Many measures exist to quantify the quality of a specific classification such as measures, derived from the confusion table, which consist of the number of False Positives, False Negatives, True Positives and True Negatives exist (Broadhurst and Kell 2006). For the Case individuals, the fraction of True positives is referred to as the sensitivity while the fraction of False Positives is referred to as (1-specificity). Combining the two leads to the receiver operator characteristic (ROC) that we will use in this paper. The ROC unifies two characteristics that are often used to evaluate the performance of a (clinical) test or method. A ROC curve plots the sensitivity of a test versus 1-specificity of a test. The sensitivity is defined as the number of true positives found as a percentage of all positives (diseased people), while 1-specificity is the number of false positives as a percentage of all negatives (controls, healthy people). Sensitivities are between 0 and 1 and should be close to 1. The specificity should preferably be close to 1, and 1-specificity should be close to 0. Both specificity and sensitivity depend on the setting of the classification boundary of the classifier used by a method. By shifting the classification boundary more true positives may be detected, but the number of false positives also increases, and the other way around. The ROC curve therefore is a characteristic of a method, describing the sensitivity and specificity of a method for different classification boundaries. Each point on a line gives the sensitivity of a classifying model versus 1-specificity of the model. Each point on the ROC curve refers to a value chosen for the classifier boundary. Instead of choosing 0 as the classified boundary, one can select a slightly lower value to increase the sensitivity of class +1. Of course this goes together with a loss of 1-specificity. As a quality measure we use the area under the ROC curve (AUROC). This value goes to 1 for a perfect separation between the classes. If there is no separation then a value close to 0.5 is obtained.

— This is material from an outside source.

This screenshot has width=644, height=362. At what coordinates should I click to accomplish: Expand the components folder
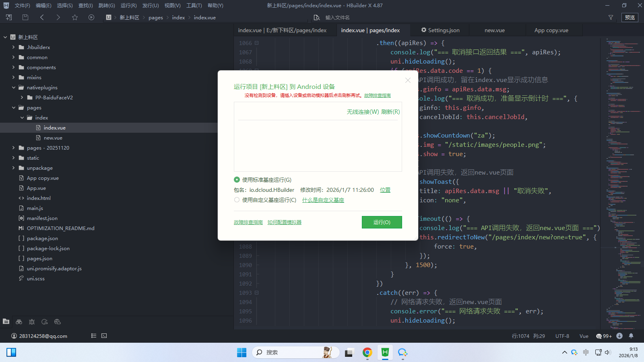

The prediction error measure Q2, which is the default parameter used in PLSDA discriminations focuses on how well the class label can be predicted from new data. Q2 is defined as follows:

$$ Q^{2} = 1 - \frac{{{\sum\limits_i {{\left( {y_{i} - \hat{y}_{i} } \right)}^{2} } }}} {{{\sum\limits_i {{\left( {y_{i} - \ifmmode\expandafter\bar\else\expandafter\=\fi{y}} \right)}^{2} } }}} $$

where \( \hat{y}_{i} \) refers to the predicted value of class membership for sample i while \( \ifmmode\expandafter\bar\else\expandafter\=\fi{y} \) refers to the mean value of y for all samples. The optimal Q2 value of 1 is difficult to reach as this requires that the class prediction of each individual should be exactly equal to its class label. This is hard to get due to the inherent variation between the individuals in the same class. The Q2 depends on the between class separation but also on the within class variability. This makes it difficult to give a general Q2 value that corresponds to a good classification. Therefore we use permutations to provide a whole distribution of Q2 values for models of no effect to relate the original Q2 value to.

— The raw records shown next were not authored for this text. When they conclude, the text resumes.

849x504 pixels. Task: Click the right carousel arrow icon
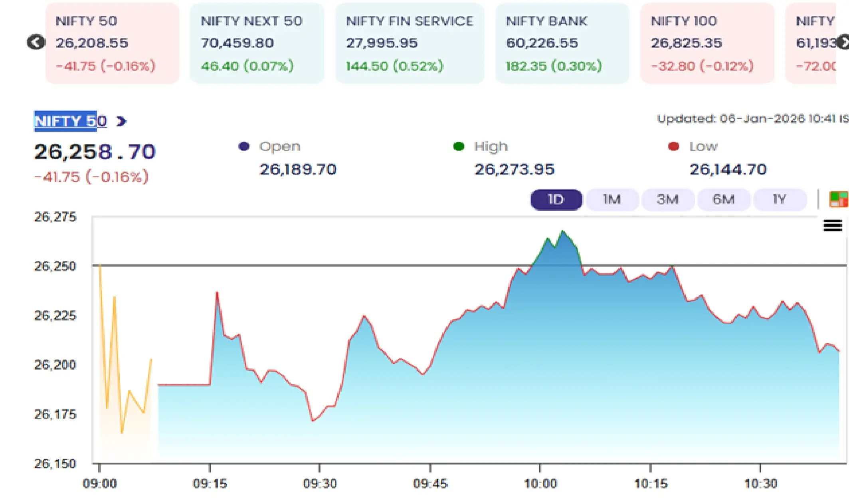[843, 42]
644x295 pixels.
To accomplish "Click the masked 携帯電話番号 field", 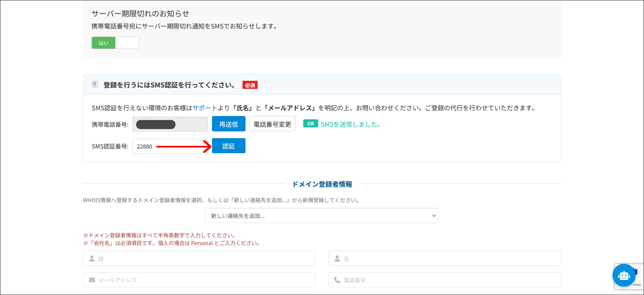I will click(170, 124).
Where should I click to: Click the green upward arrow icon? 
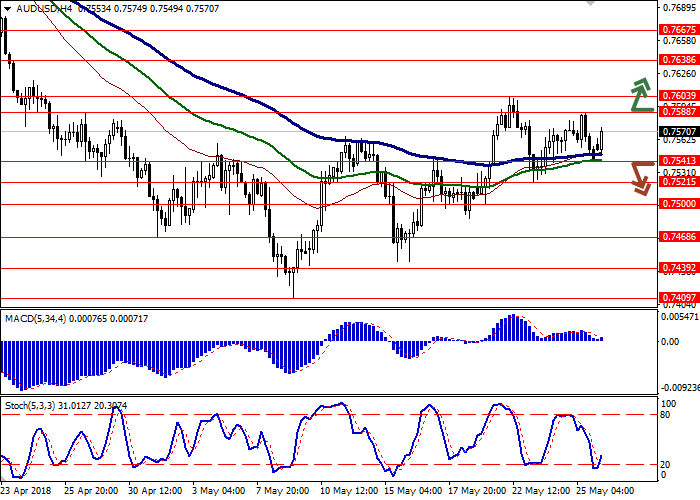point(639,95)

The ROC and number of misclassifications are both classification error measures (they only make a distinction between good and wrongly classified). The Q2 value is a prediction error that makes a distinction between slightly wrong and very wrong. A prediction of −0.2 is penalized more than a prediction of 0.4 for a class label of 1 while the classification error measures treat these predictions both equally as wrong. In a further study we will examine the power of these measures.

3 Experimental

3.1 Human urine samples

Twenty-four-hour urine samples were collected from 23 healthy male and female volunteers in the age range between 19 and 78 years, i.e. 12 women (mean age: 42.0 years, range: 20–78 years) and 11 men (mean age: 44.4 years, range: 19–74 years). All samples were stored frozen at −20°C prior to analysis and thawed on the day of analysis.

3.2 1H NMR Spectroscopy

1H NMR spectra were acquired at 600.13 MHz on a Bruker Avance 600 spectrometer. Urine samples were prepared for 1H NMR spectroscopy by diluting 300 μl of urine 1:1 with 2H2O, followed by spinning down non-soluble particles for 10 min at 14,000 rpm in an Eppendorf centrifuge. Urine NMR spectra were measured at 303 K using a standard water-suppressed 1D-NOESY pulse sequence, i.e. RD-90°-t1-90°-tm-90°-acquire. Here, RD is a relaxation delay of 1.5 s during which the water resonance was selectively irradiated, and t1 corresponds to a fixed delay of 0.15 s. A total of 128 transients were collected into 32 k data points, with a spectral width of 7,000 Hz. Prior to Fourier transform (FT) the free induction decays (FIDs) were multiplied by a 0.3-Hz exponential line-broadening function and zero-filled by a factor of 2.All spectra were manually phase- and baseline-corrected using XWINNMR (Bruker GmbH, Germany), and referenced internally to the creatinine methyl peak at δ 3.10.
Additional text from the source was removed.